Vice President Biden is chairing a cancer summit in Washington today designed to garner further support for the Obama administration's year-long 'Cancer Moonshot' initiative to advance cancer research.

Biden's son, Beau, died last May from a brain tumour and the Vice President has made it his mission to drive the Cancer Moonshot program's efforts to secure funding for vital research into brain tumours and all cancers.

The summit will seek to boost planned cancer initiatives that include; a Food and Drug Administration (FDA) FDA virtual Oncology Center of Excellence for collaborative treatments, drugs and biologics; the creation of a National Cancer Institute clearinghouse for drugs needed for combination studies; and systems to allow patients easier access to clinical trials.

“I believe we need a moon-shot in this country to cure cancer," Biden has said.

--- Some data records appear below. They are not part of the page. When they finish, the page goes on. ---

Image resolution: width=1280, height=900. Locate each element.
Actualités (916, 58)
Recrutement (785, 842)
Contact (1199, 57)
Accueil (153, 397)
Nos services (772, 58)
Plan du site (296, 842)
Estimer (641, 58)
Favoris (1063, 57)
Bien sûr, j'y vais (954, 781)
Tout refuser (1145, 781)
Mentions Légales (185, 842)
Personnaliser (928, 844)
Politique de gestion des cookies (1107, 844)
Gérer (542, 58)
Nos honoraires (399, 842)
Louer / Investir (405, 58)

“It's personal. But I know we can do this. The president and I have already been working hard on increasing funding for research and development, because there are so many breakthroughs just on the horizon, in science and medicine, the things that are just about to happen.

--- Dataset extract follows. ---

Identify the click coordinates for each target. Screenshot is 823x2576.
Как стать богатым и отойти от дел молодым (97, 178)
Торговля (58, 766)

“And we can make them real, with an absolute national commitment to end cancer as we know it today."

Speaking at the launch of the summit, that saw many other US states also taking part, Biden said: “We're on the cusp of an awful lot of change.

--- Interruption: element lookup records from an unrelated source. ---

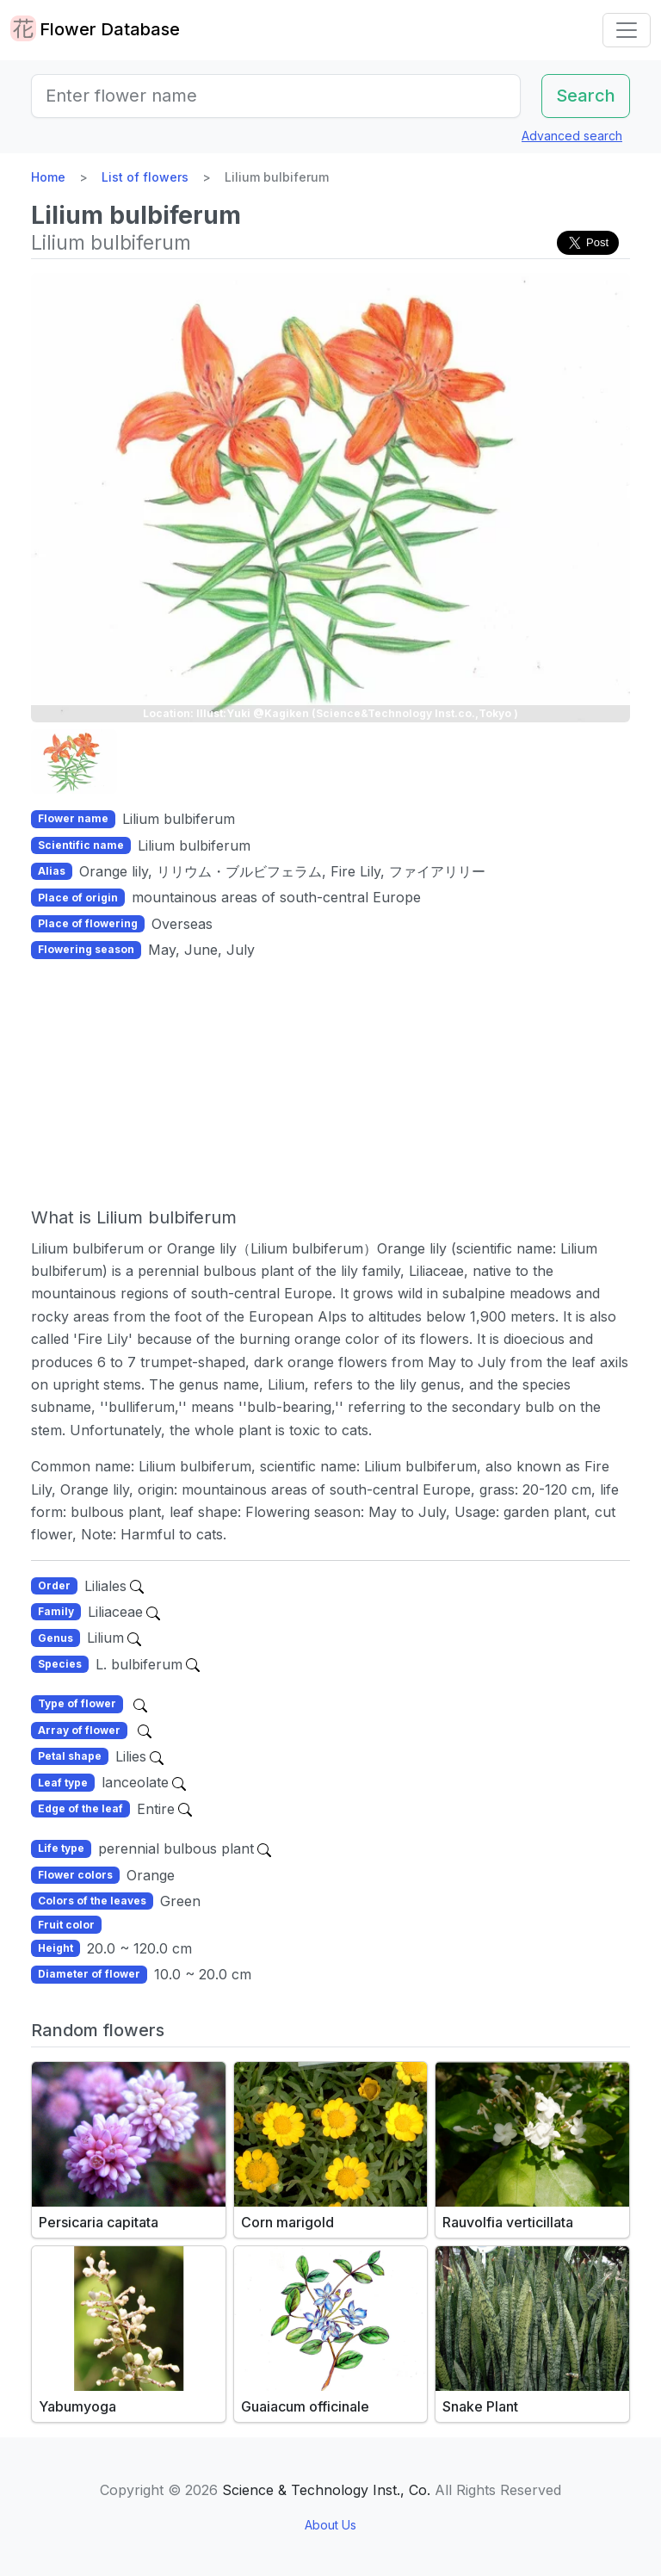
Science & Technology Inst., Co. (326, 2490)
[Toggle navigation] (626, 30)
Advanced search (572, 135)
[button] (74, 761)
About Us (330, 2524)
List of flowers (145, 177)
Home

“When I was in Asia, Japan, Korea and others, pursuing our country's foreign policy, it always came back to 'Can we talk about cancer?' It
always came back to this.

“I've been stunned at the response to the President's announcement of the Moonshot and the overwhelming desire to have concrete hope.

“There's a recognition that by sharing the aggregated data of cancer patients worldwide, we have the ability to potentially change the world in our treatment of cancer. The development of immunotherapy for example, and it's potential to transform many types of cancer when 10 years ago, they were literally a death sentence. We have to improve how we work together.

“One of the biggest problems, is that treatments need to be affordable and patients should be able to, for example, seamlessly find access to a clinical trial. These might pave the way for the next life-saving treatment.

“The impediment isn't the lack of genius and ingenuity in terms of new treatments and drugs, it's all the stuff that gets in the way of progress into cancer treatments.

“We have to come up with a better way."